** The task **
Everything from the line holding "Task: Click the image" through the last line below is needed; please reproduce those lines exactly, adding nothing.
**** Data section
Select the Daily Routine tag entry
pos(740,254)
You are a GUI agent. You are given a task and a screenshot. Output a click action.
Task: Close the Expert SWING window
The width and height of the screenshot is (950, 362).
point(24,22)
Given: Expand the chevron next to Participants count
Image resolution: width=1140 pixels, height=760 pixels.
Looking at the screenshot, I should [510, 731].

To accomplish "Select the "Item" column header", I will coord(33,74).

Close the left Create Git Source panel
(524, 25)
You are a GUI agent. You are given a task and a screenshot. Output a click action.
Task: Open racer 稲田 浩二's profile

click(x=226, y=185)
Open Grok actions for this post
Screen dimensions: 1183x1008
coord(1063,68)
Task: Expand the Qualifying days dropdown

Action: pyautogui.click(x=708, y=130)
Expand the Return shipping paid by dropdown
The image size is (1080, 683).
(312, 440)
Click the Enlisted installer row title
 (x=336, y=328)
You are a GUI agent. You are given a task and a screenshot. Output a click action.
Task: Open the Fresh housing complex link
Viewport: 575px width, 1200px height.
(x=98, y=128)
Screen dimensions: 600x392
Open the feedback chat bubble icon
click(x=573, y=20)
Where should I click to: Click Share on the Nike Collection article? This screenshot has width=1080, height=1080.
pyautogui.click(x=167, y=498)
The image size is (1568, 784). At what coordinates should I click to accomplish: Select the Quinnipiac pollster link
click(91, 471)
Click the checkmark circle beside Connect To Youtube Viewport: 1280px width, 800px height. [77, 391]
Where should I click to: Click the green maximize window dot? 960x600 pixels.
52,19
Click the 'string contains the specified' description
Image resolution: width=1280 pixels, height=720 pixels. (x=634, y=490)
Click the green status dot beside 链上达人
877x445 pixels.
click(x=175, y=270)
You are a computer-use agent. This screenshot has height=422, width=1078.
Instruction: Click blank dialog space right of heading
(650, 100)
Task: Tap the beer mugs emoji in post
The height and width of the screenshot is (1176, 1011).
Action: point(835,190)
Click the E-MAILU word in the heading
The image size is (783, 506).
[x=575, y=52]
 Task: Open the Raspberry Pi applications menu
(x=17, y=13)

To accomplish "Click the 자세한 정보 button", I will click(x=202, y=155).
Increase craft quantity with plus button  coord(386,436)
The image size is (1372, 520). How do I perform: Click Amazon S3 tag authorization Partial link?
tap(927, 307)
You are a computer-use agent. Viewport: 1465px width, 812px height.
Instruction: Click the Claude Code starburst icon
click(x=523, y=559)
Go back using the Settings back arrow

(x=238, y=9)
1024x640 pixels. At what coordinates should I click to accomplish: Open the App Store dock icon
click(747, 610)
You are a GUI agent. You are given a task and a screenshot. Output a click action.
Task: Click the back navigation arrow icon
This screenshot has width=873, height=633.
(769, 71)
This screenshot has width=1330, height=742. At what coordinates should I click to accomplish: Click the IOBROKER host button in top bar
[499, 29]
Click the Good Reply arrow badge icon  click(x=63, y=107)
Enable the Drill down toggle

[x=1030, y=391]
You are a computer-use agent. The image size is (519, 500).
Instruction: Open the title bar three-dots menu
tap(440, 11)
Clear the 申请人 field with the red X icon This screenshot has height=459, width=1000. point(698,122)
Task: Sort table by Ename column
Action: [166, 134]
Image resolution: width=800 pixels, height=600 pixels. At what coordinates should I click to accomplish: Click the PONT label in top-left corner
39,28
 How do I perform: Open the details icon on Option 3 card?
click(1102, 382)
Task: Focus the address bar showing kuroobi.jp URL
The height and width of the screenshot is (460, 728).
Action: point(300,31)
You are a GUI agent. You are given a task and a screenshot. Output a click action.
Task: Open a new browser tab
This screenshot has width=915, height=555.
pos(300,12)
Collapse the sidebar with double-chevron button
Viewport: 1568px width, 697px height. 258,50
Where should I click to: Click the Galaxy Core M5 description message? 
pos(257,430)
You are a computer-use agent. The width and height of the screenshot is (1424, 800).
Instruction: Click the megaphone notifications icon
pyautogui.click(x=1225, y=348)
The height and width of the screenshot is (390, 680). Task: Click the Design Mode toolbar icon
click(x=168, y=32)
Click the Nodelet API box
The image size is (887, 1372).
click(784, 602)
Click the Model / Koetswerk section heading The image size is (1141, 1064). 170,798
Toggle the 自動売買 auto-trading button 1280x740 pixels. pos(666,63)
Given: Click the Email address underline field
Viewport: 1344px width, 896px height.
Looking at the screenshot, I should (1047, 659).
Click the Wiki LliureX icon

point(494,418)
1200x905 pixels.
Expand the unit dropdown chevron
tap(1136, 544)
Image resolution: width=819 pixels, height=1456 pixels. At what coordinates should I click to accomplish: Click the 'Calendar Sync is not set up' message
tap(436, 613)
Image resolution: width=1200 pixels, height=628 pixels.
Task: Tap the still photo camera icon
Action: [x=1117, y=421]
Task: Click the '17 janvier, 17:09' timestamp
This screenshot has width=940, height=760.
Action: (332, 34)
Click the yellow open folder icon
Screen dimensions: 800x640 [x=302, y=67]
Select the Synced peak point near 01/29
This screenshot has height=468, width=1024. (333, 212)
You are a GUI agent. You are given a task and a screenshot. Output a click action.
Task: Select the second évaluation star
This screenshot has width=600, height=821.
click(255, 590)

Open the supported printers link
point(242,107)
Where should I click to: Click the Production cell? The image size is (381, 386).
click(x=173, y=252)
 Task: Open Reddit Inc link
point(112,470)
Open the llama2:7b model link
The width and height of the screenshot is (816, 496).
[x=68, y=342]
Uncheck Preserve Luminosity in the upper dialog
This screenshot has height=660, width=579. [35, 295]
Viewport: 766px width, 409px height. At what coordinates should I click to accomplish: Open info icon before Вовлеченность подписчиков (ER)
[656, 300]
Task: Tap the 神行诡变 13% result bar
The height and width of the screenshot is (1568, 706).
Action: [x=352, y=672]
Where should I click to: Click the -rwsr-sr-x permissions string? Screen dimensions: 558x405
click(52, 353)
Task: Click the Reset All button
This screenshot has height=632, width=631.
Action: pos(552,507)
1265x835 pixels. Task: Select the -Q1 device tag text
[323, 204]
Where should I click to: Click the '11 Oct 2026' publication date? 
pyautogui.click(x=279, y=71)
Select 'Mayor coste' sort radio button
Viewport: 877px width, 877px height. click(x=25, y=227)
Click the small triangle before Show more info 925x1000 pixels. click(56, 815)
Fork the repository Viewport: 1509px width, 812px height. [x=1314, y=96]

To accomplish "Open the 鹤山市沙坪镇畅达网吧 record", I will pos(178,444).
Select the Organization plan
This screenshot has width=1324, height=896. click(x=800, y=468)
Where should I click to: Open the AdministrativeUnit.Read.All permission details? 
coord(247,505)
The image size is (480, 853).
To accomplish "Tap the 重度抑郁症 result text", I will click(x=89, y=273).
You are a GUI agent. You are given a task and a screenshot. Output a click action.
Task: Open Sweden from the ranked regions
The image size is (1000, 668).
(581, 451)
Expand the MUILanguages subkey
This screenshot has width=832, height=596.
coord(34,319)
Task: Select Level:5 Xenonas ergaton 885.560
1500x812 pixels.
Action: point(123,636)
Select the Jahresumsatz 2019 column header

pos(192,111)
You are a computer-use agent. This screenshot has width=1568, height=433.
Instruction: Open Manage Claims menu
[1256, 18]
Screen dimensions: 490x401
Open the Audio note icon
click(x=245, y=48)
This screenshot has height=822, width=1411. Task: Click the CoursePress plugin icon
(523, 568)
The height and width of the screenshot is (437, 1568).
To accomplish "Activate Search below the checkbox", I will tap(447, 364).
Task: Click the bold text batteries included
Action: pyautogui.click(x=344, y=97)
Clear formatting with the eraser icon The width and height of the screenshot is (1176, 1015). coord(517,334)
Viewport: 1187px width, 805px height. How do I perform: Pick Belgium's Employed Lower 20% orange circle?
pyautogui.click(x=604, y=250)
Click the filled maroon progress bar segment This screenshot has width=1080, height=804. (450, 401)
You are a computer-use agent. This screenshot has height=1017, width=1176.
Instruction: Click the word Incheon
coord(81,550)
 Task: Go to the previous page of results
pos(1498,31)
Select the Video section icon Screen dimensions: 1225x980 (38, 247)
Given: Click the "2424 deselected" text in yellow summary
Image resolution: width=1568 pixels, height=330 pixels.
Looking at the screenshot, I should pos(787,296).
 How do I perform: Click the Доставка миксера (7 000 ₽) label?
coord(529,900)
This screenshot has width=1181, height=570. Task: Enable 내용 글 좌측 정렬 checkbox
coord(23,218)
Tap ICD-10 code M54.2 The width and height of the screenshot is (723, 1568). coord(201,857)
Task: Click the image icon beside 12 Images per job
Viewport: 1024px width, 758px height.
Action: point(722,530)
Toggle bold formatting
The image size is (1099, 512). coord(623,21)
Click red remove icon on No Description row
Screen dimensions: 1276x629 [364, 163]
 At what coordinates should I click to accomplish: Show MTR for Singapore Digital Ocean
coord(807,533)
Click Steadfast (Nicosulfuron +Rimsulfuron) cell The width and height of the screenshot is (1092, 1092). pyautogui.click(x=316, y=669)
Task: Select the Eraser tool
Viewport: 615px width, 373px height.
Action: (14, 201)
********
** Exercise answer **
Task: Click the image icon beside 12 Images per job
Viewport: 1024px width, 758px height.
Action: point(722,530)
Toggle bold formatting
The image size is (1099, 512). coord(623,21)
Click red remove icon on No Description row
Screen dimensions: 1276x629 [364, 163]
 At what coordinates should I click to accomplish: Show MTR for Singapore Digital Ocean
coord(807,533)
Click Steadfast (Nicosulfuron +Rimsulfuron) cell The width and height of the screenshot is (1092, 1092). pyautogui.click(x=316, y=669)
Task: Select the Eraser tool
Viewport: 615px width, 373px height.
Action: (14, 201)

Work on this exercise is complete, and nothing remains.